-
Notifications
You must be signed in to change notification settings - Fork 25
Description
Hi there,
I'm facing a problem starting HiveServer2 Interactive and LLAP in ODP 1.2.4.0 (possibly related to #46)
Once enabled and installed, HiveServer2 Interactive service fails to start. (no issues with other Hive services, HMS and HS2)
Ambari initially reported errors in
/var/lib/ambari-agent/cache/stacks/ODP/1.0/services/HIVE/package/scripts/hive_server_interactive.py
and
/usr/odp/1.2.4.0-102/hive/scripts/llap/yarn/package.py
(for the most part related to python2 to python3 conversion). I fixed all python2 artifacts and those errors were eventually resolved.
Now, it appears that LLAP daemon is able to start but immediately transitions to COMPLETE state and HS2 Interactive enters failed state.
Error log in Ambari when starting/restarting HiveServer2 Interactive:
Traceback (most recent call last):
File "/var/lib/ambari-agent/cache/stacks/ODP/1.0/services/HIVE/package/scripts/hive_server_interactive.py", line 502, in check_llap_app_status
return self._verify_llap_app_status(llap_app_info, llap_app_name, return_immediately_if_stopped, curr_time)
File "/var/lib/ambari-agent/cache/stacks/ODP/1.0/services/HIVE/package/scripts/hive_server_interactive.py", line 566, in _verify_llap_app_status
raise Fail(status_str)
resource_management.core.exceptions.Fail: LLAP app 'llap0' current state is COMPLETE.

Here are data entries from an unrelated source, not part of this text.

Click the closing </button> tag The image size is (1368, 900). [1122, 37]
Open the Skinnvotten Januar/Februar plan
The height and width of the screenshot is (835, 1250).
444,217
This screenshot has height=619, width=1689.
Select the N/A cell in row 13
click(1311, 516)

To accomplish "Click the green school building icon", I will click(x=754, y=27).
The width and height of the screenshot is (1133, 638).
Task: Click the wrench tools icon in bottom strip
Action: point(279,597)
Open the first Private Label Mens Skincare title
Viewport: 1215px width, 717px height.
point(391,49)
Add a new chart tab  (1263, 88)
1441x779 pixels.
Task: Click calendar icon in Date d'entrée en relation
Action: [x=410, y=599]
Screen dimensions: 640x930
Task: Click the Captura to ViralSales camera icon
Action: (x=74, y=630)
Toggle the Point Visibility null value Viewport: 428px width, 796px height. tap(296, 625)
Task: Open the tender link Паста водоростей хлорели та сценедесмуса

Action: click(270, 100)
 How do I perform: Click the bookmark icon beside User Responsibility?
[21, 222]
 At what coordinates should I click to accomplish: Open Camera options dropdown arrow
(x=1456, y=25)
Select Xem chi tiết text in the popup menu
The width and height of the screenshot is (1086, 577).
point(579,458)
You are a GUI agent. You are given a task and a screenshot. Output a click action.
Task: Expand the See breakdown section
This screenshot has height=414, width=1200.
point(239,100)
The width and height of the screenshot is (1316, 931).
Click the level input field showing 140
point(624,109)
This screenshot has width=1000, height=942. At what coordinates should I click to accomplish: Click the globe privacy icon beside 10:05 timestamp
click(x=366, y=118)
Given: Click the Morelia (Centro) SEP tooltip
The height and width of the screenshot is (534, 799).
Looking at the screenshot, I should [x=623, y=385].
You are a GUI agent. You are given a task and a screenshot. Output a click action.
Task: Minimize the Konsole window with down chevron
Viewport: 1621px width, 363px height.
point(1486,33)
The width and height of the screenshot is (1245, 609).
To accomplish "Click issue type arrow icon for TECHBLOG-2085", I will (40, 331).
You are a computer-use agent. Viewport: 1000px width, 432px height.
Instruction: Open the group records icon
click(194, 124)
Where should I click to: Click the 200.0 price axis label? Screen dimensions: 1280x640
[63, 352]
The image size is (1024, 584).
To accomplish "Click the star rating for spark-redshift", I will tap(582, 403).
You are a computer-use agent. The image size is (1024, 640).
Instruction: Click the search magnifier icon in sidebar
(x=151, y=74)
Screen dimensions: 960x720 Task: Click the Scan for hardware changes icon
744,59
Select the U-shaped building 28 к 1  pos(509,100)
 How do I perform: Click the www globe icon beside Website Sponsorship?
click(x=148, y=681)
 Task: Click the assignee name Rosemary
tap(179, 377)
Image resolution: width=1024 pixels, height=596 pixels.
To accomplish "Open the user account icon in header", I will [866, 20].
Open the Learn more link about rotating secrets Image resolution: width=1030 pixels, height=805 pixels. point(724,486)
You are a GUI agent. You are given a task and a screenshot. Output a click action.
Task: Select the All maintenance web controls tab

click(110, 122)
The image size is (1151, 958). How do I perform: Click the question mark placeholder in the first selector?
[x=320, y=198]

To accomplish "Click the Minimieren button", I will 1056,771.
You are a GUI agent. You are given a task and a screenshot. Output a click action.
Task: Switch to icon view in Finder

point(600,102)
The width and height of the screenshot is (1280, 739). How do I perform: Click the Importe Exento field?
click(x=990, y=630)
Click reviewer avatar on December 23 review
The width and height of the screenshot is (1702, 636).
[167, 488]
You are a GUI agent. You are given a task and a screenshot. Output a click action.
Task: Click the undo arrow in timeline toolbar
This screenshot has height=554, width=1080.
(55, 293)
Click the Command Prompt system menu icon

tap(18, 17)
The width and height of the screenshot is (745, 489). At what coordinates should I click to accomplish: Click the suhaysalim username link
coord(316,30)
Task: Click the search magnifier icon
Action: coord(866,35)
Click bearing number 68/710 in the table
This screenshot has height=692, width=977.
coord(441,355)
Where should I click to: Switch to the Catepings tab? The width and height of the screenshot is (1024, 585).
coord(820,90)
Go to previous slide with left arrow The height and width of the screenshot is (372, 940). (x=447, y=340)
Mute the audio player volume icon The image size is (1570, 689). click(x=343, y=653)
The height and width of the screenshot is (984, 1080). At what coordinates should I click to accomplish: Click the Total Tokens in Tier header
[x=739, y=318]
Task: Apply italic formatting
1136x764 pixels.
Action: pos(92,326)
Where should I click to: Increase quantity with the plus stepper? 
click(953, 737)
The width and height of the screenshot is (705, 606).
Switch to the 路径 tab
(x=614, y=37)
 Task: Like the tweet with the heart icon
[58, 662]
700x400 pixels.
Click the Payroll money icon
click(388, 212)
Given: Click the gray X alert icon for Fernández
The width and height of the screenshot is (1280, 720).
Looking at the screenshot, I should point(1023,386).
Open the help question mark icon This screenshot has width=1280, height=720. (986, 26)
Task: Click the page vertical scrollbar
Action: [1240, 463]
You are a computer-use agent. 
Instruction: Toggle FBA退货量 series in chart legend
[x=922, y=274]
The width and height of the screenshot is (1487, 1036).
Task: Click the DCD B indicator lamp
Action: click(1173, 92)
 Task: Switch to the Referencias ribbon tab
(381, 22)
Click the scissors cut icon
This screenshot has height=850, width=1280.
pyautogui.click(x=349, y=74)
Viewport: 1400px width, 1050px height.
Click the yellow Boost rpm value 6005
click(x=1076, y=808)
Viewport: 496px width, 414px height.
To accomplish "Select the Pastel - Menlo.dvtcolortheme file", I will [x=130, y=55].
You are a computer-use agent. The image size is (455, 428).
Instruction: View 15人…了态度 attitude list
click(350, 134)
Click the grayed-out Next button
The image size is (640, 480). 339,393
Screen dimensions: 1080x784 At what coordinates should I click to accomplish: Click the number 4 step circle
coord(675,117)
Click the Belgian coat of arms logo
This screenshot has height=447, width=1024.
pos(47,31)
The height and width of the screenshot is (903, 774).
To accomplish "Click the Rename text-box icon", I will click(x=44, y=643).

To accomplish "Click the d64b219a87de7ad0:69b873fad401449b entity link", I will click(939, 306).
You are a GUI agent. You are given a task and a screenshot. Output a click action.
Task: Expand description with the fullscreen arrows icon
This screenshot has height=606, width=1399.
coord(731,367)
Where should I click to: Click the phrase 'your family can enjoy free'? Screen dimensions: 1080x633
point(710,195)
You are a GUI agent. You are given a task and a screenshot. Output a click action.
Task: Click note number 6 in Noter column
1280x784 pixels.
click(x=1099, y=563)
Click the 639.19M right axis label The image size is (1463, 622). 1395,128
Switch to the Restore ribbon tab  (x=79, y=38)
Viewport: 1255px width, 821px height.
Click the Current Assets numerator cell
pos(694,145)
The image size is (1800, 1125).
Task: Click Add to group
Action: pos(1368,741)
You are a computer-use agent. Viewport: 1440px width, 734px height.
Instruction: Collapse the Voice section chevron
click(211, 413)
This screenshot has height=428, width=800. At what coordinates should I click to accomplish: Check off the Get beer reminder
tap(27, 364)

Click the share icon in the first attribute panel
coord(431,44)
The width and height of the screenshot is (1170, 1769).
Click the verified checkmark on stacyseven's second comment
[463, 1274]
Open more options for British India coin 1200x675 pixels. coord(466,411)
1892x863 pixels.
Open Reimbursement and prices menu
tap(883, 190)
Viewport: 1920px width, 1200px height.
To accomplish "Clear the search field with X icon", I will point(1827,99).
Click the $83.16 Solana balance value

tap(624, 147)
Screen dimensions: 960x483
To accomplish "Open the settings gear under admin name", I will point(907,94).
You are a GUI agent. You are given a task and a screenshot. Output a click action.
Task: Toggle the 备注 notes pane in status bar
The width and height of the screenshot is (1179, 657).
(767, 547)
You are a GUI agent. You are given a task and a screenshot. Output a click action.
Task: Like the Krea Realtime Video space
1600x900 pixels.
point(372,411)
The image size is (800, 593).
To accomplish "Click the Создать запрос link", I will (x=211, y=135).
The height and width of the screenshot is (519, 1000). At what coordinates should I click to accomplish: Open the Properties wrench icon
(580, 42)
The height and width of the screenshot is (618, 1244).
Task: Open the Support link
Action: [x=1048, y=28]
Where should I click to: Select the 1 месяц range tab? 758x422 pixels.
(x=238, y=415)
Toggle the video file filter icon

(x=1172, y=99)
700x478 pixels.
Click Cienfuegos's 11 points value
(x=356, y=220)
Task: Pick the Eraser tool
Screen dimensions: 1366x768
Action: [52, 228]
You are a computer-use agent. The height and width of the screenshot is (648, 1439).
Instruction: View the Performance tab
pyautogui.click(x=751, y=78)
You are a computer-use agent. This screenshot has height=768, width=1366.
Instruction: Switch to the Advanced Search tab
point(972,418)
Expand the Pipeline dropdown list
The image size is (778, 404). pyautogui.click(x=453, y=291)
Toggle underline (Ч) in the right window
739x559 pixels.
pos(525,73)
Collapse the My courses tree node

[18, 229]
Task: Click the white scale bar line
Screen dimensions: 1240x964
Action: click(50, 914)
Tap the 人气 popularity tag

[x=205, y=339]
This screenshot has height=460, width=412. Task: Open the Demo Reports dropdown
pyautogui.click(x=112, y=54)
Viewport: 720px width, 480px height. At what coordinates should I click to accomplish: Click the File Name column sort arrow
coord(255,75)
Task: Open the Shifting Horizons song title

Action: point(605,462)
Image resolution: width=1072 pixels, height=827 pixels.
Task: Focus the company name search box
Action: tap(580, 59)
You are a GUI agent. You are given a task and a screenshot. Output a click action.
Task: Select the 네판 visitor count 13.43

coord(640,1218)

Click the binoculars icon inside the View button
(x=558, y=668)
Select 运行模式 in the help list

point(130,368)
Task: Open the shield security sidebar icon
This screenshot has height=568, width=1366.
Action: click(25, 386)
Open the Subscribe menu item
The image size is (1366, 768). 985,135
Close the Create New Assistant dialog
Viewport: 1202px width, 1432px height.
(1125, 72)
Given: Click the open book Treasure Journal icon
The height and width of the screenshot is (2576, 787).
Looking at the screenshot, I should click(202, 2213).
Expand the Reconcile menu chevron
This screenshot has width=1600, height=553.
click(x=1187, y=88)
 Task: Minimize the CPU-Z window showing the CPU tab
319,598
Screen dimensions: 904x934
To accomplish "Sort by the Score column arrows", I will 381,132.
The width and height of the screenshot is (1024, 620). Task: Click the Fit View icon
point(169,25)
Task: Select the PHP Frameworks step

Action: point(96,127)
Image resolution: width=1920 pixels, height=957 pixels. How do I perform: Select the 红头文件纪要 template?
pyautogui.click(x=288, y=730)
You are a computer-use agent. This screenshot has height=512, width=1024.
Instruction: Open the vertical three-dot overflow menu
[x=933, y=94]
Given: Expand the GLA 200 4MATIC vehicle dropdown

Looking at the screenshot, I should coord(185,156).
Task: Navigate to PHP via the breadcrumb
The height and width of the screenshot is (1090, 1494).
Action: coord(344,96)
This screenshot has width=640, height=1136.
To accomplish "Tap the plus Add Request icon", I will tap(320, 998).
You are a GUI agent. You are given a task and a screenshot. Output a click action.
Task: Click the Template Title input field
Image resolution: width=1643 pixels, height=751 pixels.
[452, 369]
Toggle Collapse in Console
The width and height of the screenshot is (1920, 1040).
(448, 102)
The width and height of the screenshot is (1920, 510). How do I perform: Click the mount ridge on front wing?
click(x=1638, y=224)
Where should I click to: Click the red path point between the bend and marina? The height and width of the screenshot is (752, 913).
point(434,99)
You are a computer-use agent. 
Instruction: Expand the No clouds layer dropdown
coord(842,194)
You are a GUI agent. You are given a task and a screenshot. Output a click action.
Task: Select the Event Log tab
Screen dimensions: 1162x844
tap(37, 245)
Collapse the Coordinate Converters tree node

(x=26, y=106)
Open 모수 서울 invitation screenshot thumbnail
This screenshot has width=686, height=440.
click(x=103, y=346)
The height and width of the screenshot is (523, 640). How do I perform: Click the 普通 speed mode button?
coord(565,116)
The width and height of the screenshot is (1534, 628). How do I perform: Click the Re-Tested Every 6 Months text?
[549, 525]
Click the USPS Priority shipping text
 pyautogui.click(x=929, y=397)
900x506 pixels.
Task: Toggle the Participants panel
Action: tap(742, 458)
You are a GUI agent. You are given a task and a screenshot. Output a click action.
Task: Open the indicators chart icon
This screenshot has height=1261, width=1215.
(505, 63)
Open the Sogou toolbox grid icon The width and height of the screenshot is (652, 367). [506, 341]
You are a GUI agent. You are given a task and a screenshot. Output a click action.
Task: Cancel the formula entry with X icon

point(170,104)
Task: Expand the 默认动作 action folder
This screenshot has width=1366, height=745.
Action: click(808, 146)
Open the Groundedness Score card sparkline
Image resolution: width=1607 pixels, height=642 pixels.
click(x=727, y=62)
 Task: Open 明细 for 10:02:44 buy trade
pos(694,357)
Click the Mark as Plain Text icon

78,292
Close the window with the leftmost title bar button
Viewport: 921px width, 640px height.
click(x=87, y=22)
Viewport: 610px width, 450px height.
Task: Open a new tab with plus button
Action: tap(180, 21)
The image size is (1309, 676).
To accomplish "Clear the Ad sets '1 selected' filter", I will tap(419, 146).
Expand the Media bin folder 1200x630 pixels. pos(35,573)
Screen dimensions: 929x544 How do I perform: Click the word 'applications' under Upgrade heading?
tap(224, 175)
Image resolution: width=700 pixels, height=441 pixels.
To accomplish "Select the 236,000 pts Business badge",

During handling of the above exception, another exception occurred:
Traceback (most recent call last):
File "/var/lib/ambari-agent/cache/stacks/ODP/1.0/services/HIVE/package/scripts/hive_server_interactive.py", line 573, in <module>
HiveServerInteractive().execute()
File "/usr/lib/ambari-agent/lib/resource_management/libraries/script/script.py", line 350, in execute
method(env)
File "/var/lib/ambari-agent/cache/stacks/ODP/1.0/services/HIVE/package/scripts/hive_server_interactive.py", line 130, in start
status = self._llap_start(env)
File "/var/lib/ambari-agent/cache/stacks/ODP/1.0/services/HIVE/package/scripts/hive_server_interactive.py", line 322, in _llap_start
status = self.check_llap_app_status(params.llap_app_name, params.num_retries_for_checking_llap_status)
File "/var/lib/ambari-agent/cache/stacks/ODP/1.0/services/HIVE/package/scripts/hive_server_interactive.py", line 504, in check_llap_app_status
Logger.info(e.message)
AttributeError: 'Fail' object has no attribute 'message'
stdout:
..............
2025-12-02 16:32:06,409 - INFO [main:o.a.h.h.l.c.LlapStatusServiceDriver@862] - --------------------------------------------------------------------------------
2025-12-02 16:32:06,409 - INFO [main:o.a.h.h.l.c.LlapStatusServiceDriver@865] - Awaiting LLAP launch
2025-12-02 16:32:06,409 - INFO [main:o.a.h.h.l.c.LlapStatusServiceDriver@866] - --------------------------------------------------------------------------------
2025-12-02 16:32:06,409 - WARN [main:o.a.h.h.l.c.LlapStatusServiceDriver@733] - COMPLETE state reached while waiting for RUNNING state. Failing.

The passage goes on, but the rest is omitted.